Top of Recorded information

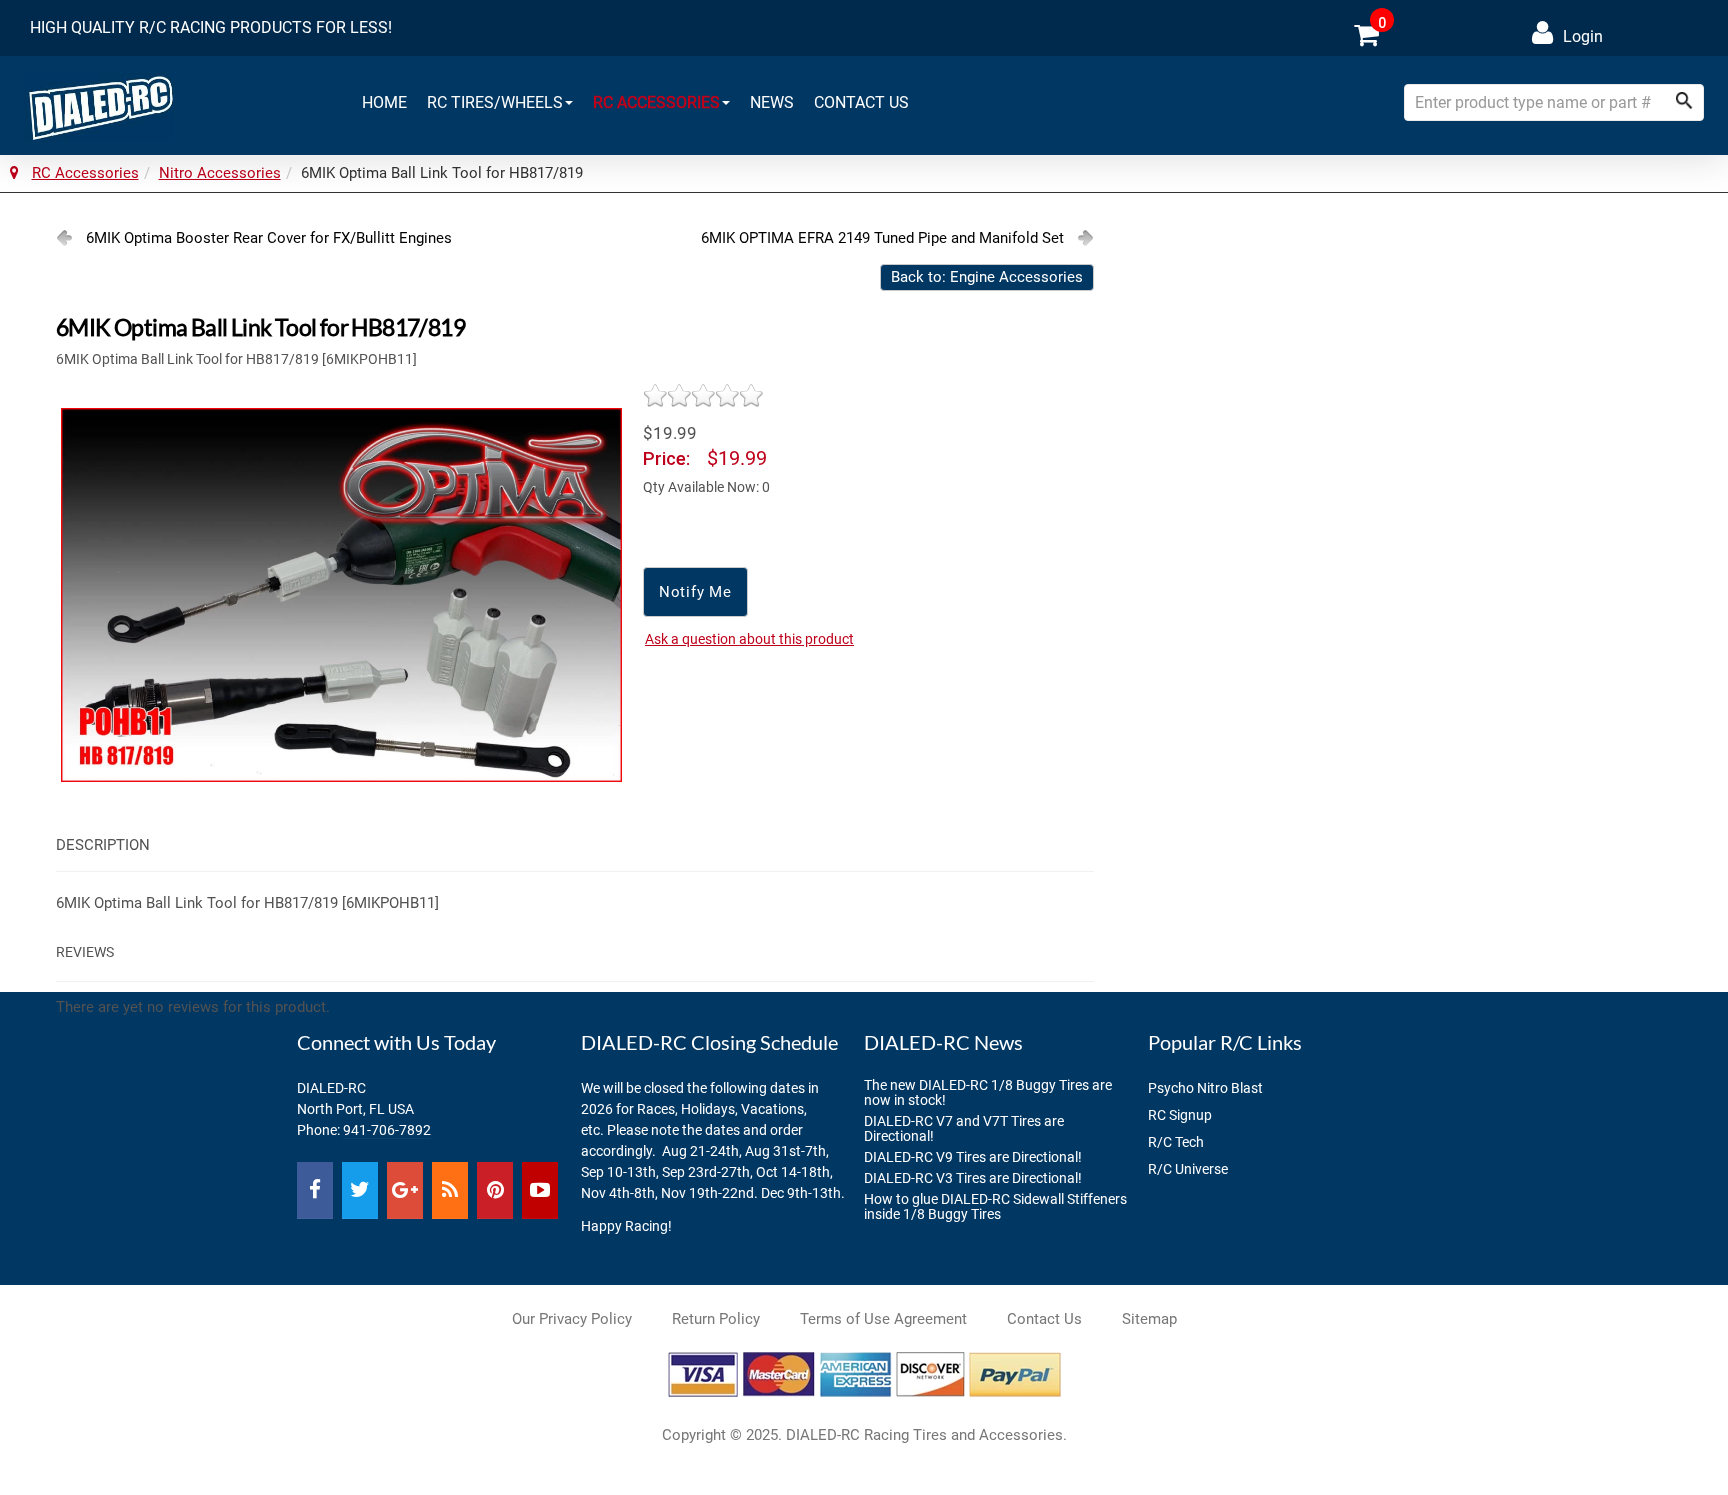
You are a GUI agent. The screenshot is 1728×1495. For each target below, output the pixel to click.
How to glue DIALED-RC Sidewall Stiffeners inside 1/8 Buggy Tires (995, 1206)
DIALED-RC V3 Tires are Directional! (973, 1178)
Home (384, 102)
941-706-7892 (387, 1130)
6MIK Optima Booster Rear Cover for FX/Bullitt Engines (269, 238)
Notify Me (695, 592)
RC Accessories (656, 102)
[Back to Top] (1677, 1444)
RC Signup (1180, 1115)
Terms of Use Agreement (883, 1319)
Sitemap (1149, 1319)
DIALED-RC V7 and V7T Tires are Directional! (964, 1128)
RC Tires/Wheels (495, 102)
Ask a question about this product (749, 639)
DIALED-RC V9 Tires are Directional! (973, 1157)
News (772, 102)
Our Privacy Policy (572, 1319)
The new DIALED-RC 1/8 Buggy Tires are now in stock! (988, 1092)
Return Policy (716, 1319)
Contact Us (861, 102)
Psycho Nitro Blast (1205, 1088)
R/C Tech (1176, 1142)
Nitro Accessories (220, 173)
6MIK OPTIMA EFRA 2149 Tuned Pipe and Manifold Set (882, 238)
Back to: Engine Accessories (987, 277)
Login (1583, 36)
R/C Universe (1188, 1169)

Bottom of Recorded information

Task brief ::
Print every record above exactly, with no pictures.

Response to this task ::
You are a GUI agent. The screenshot is 1728×1495. For each target below, output the pixel to click.
How to glue DIALED-RC Sidewall Stiffeners inside 1/8 Buggy Tires (995, 1206)
DIALED-RC V3 Tires are Directional! (973, 1178)
Home (384, 102)
941-706-7892 (387, 1130)
6MIK Optima Booster Rear Cover for FX/Bullitt Engines (269, 238)
Notify Me (695, 592)
RC Accessories (656, 102)
[Back to Top] (1677, 1444)
RC Signup (1180, 1115)
Terms of Use Agreement (883, 1319)
Sitemap (1149, 1319)
DIALED-RC V7 and V7T Tires are Directional! (964, 1128)
RC Tires/Wheels (495, 102)
Ask a question about this product (749, 639)
DIALED-RC V9 Tires are Directional! (973, 1157)
News (772, 102)
Our Privacy Policy (572, 1319)
The new DIALED-RC 1/8 Buggy Tires are now in stock! (988, 1092)
Return Policy (716, 1319)
Contact Us (861, 102)
Psycho Nitro Blast (1205, 1088)
R/C Tech (1176, 1142)
Nitro Accessories (220, 173)
6MIK OPTIMA EFRA 2149 Tuned Pipe and Manifold Set (882, 238)
Back to: Engine Accessories (987, 277)
Login (1583, 36)
R/C Universe (1188, 1169)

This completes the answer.